*INSTRUCTIONS TO FOLLOW*
Lines below containing the word "accomplish" should be copied out.

[AVAILABLE DATA Boundary: Start]

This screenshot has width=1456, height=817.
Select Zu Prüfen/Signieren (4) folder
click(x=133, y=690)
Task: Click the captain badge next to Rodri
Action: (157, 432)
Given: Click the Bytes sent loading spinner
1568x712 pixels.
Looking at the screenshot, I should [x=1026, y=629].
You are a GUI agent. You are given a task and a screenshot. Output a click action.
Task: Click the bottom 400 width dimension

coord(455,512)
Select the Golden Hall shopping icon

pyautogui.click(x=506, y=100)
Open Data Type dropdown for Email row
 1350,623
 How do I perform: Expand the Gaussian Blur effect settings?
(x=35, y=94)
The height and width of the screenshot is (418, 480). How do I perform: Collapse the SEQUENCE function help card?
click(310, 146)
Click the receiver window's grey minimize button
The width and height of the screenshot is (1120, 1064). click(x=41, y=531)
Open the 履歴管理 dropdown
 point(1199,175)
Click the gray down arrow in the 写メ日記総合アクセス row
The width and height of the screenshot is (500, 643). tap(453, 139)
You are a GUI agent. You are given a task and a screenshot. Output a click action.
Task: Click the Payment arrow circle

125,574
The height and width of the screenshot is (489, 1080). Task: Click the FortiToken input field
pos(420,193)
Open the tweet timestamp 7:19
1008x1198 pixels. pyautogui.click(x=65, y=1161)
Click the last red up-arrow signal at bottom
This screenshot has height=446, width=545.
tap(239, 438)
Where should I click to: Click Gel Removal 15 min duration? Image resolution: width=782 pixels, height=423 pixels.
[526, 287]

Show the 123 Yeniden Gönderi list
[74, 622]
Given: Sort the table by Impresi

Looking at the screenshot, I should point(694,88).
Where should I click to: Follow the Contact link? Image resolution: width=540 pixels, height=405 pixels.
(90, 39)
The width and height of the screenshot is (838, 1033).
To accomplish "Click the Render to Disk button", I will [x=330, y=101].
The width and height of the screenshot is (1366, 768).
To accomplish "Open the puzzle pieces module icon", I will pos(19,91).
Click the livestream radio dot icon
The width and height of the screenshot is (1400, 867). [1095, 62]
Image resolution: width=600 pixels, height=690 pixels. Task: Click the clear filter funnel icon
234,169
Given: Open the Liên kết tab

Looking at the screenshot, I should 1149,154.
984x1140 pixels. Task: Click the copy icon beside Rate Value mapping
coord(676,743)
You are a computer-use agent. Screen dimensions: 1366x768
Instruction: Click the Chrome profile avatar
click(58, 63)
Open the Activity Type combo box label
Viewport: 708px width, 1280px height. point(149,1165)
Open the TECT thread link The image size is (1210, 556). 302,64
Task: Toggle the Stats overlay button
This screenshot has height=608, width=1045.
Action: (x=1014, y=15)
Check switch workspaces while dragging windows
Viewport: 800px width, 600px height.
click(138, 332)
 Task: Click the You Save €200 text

[AVAILABLE DATA Boundary: End]

*WRITTEN REPLY*
To accomplish "Click the Render to Disk button", I will [x=330, y=101].
To accomplish "Open the puzzle pieces module icon", I will pos(19,91).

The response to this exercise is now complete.